Quelle est votre relation avec le Japon ?
Comme pas mal de personne de la génération de la fin des années 80 j’ai un lien avec le Japon qui est assez fort puisque j’ai découvert la culture japonaise bien sûr par les animes et les mangas. Je viens d’Auvergne, alors le Japon c’était un peu le dépaysement. J’ai découvert ce monde dans ma bibliothèque locale, et à la fin du Club Dorothée. J’ai donc directement commencé par la culture populaire, Dr Slump, Ramna ½, Dragon Ball, City Hunter etc. et aussi au travers des jeux vidéo puisque j’ai toujours été un grand joueur de J-RPG, comme Dragon Quest, Final Fantasy etc. Quand je me suis mis à travailler, j’ai eu un parcours classique : classes prépas, Histoire, sciences politiques… toujours en traitant de l’influence culturelle, à savoir comment on transmet une culture. Au départ j’ai travaillé à la fois France-Grande Bretagne et France-Japon, puis je me suis finalement spécialisé sur France-Japon. La France-Grande Bretagne me tenait à cœur car je suis un grand fan de Doctor Who, j’aimais beaucoup travailler dessus. Mais j’ai finalement choisi de me consacrer uniquement à la France-Japon. J’ai essayé faire en sorte que mon cursus pro et universitaire regroupe mes intérêts.

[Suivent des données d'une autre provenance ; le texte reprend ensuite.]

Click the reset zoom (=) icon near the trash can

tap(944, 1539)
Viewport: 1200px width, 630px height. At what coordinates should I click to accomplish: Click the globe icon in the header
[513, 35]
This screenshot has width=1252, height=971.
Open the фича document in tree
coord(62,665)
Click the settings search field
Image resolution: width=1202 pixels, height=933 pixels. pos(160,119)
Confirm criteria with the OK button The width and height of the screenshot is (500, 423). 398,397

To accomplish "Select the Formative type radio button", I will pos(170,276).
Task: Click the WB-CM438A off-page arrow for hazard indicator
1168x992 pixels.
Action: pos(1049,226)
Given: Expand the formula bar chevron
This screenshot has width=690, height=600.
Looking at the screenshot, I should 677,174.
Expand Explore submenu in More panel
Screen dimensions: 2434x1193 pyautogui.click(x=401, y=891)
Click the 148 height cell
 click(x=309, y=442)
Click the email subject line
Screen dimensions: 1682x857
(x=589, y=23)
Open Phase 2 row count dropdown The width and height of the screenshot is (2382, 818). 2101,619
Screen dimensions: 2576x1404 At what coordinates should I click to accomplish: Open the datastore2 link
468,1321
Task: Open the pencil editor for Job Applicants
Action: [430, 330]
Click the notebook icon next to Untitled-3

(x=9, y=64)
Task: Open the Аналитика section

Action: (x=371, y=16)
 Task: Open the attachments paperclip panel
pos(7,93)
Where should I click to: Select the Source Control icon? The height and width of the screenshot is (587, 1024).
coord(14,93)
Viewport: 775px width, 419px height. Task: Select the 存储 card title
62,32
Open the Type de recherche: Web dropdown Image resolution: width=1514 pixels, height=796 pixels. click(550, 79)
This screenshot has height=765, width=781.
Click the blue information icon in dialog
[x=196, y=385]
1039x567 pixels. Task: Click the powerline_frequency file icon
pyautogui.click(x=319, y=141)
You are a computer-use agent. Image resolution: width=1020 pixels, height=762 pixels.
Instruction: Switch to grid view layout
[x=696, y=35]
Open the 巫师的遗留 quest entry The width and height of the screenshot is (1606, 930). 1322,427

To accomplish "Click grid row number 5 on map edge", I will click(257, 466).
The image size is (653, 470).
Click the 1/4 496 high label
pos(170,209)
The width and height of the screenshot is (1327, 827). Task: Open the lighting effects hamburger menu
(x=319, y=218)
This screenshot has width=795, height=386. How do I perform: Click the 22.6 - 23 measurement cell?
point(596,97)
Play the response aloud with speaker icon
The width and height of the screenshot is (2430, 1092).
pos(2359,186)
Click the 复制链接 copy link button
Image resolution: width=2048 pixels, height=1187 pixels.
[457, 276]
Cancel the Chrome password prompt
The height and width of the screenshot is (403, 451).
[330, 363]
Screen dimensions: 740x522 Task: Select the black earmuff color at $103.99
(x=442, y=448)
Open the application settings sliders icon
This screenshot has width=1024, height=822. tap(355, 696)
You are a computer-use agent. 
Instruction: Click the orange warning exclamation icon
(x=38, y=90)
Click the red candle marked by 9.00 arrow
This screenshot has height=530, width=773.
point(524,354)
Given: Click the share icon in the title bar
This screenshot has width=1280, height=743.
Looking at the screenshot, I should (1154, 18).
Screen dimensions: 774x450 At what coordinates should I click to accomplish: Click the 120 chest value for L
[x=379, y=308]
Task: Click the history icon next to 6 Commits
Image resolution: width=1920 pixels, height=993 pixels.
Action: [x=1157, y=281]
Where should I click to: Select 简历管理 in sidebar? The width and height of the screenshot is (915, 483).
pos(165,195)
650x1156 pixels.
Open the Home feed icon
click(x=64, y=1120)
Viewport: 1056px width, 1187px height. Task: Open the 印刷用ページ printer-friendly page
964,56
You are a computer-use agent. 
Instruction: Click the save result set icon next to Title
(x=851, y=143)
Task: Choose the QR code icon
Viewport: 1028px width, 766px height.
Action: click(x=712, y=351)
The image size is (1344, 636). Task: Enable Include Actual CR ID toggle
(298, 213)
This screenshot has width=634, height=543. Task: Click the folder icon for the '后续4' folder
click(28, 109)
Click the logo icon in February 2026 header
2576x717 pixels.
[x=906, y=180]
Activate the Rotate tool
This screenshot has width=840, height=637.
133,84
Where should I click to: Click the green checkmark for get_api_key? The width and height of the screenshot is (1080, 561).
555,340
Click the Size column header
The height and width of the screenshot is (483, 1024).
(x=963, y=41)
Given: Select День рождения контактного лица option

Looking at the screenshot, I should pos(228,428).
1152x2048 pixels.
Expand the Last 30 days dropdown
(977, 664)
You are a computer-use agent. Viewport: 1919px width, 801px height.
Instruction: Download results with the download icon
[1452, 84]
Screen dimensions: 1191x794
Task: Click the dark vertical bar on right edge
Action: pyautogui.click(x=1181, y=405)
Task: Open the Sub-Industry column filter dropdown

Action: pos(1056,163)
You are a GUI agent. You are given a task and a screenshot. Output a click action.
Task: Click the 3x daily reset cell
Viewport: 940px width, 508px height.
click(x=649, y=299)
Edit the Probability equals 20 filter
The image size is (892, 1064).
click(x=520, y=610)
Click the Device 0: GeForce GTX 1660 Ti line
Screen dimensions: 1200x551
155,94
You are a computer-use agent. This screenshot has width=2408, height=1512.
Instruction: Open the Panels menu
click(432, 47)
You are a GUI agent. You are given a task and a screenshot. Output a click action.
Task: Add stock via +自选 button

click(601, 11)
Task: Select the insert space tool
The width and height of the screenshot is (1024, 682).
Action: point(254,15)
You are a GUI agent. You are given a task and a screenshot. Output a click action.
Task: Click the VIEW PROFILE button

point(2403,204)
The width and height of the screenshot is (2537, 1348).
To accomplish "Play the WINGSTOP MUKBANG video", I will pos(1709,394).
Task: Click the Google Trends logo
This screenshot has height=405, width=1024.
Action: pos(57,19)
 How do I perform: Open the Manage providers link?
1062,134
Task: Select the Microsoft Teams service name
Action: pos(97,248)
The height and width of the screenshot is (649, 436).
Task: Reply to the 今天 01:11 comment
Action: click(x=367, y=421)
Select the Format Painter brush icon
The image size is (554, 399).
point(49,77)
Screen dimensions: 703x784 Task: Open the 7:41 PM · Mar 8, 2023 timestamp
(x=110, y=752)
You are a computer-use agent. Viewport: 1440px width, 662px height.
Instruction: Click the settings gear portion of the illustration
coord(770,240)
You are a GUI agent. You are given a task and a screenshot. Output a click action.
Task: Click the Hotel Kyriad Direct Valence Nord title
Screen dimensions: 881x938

Quelle est votre relation avec Détective Conan ?
J’ai découvert Détective Conan au lancement, au travers du manga que j’ai trouvé dans la bibliothèque de ma petite ville. Ce n’était pas volontaire, plutôt au hasard. Je suis tombé dessus, je lisais sur place. À l’époque on avait beaucoup de temps puisqu’on avait pas d’internet. Il n’y avait donc que ça à faire. C’était à la fin primaire/début collège, et j’ai tout de suite accroché.
Est-ce Détective Conan qui vous a ouvert au monde des enquêtes policières, ou étiez-vous déjà un habitué du genre ?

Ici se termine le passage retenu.